You might prefer a fixed size cache rather than a TTL, so that your cache's memory size never gets too big. This is also simpler logic, using just a map to provide the cache, and a slice to constrain the cache size. It's almost too short to be a library, see below. Off the top of my head -- not run, but you'll get the idea:
type Payload struct {
Key string // typical, but your key doesn't have to be a string. Any suitable map key will work.

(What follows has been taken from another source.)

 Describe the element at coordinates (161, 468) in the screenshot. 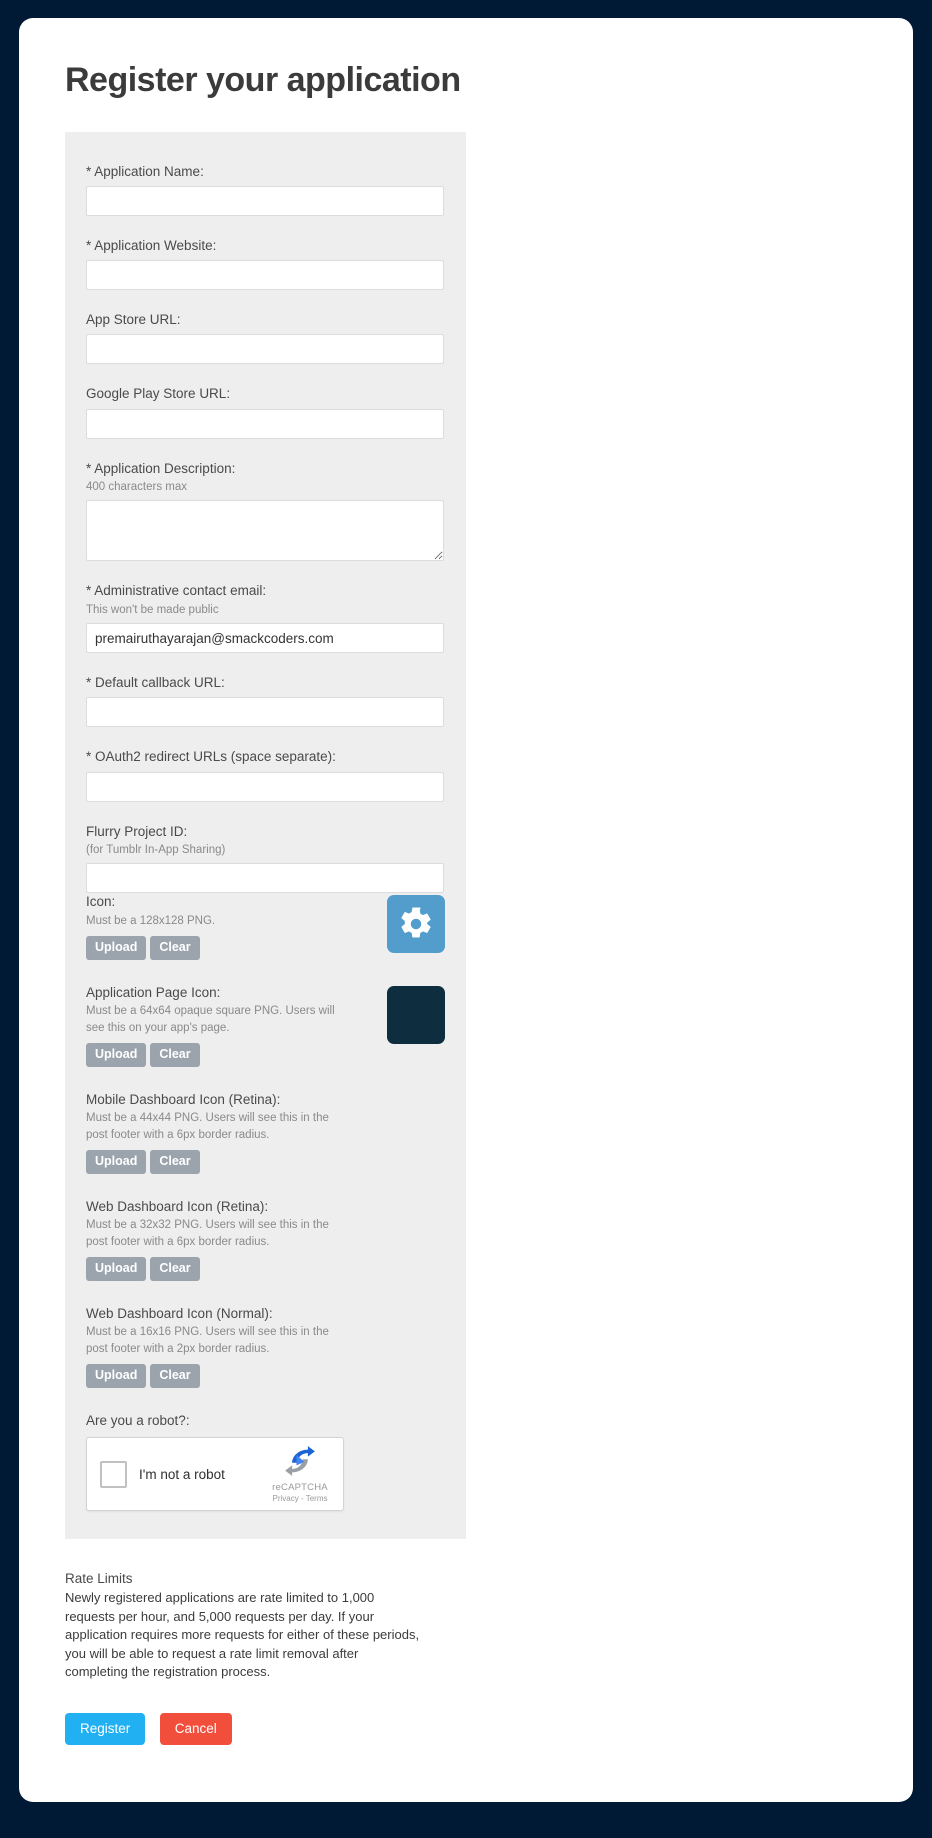

I see `application-description-label: * Application Description:` at that location.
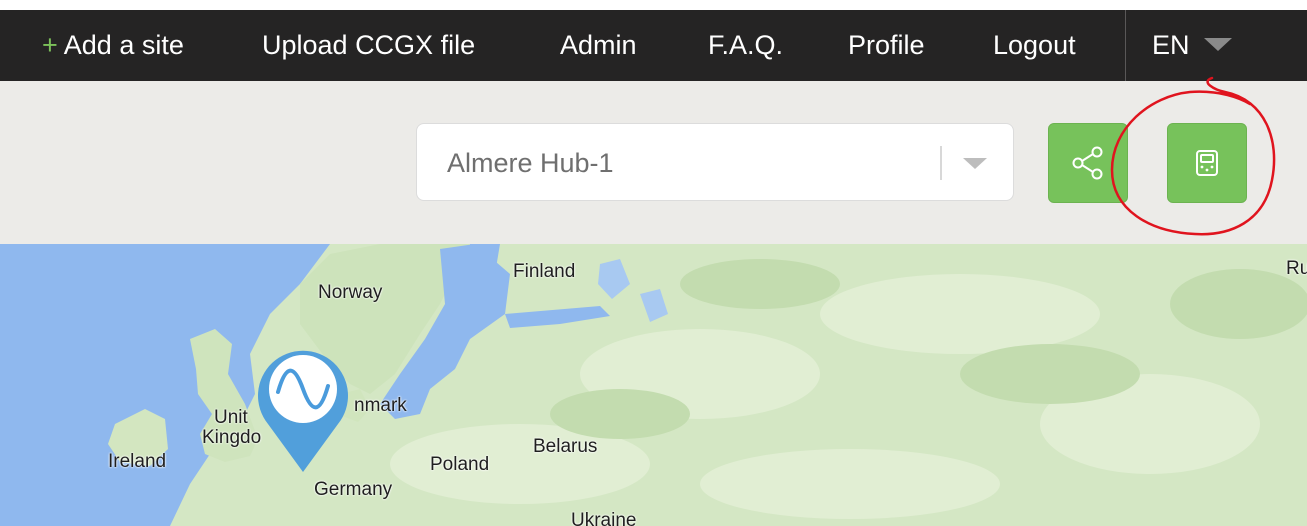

pos int // where we are in Cache.Order
Val string // change type from string to store your data. You can add multiple elements after Val if you desire.
}
type Cache struct {
Map map[string]*Payload
Order []*Payload
MaxSize int
}
func NewCache(maxSize int) *Cache {
return &Cache{
Map: make(map[string]*Payload),
MaxSize: maxSize,
}
}
func (c *Cache) Get(key string) *Payload {
return c.Map[key]
}
func (c *Cache) Set(p *Payload) {
v, already := c.Map[p.Key]
if already {
// update logic, may not be needed if key -> value mapping is immutable
// remove any old payload under this same key
c.Order = append(c.Order[:v.pos], c.Order[v.pos+1:])
}
// add the new
p.pos = len(c.Order)
c.Order = append(c.Order, p)
c.Map[p.Key] = p
// keep the cache size constant
if len(c.Order) > c.MaxSize {
// deleted the oldest
kill := c.Order[0]
delete(c.Map, kill.Key)
c.Order = c.Order[1:]
}
}
If you really need a Time To Live and want to allow memory to balloon uncontrolled, then MaxSize would change from an int to a time.Time, and the deletion condition would change from being size based to being time.Time.Since() based.
Also look at sync.Pool if you need goroutine safety. Obviously you can just add a sync.Mutex to Cache and lock during Set/Get, but for heavy contention sync.Pool can perform better.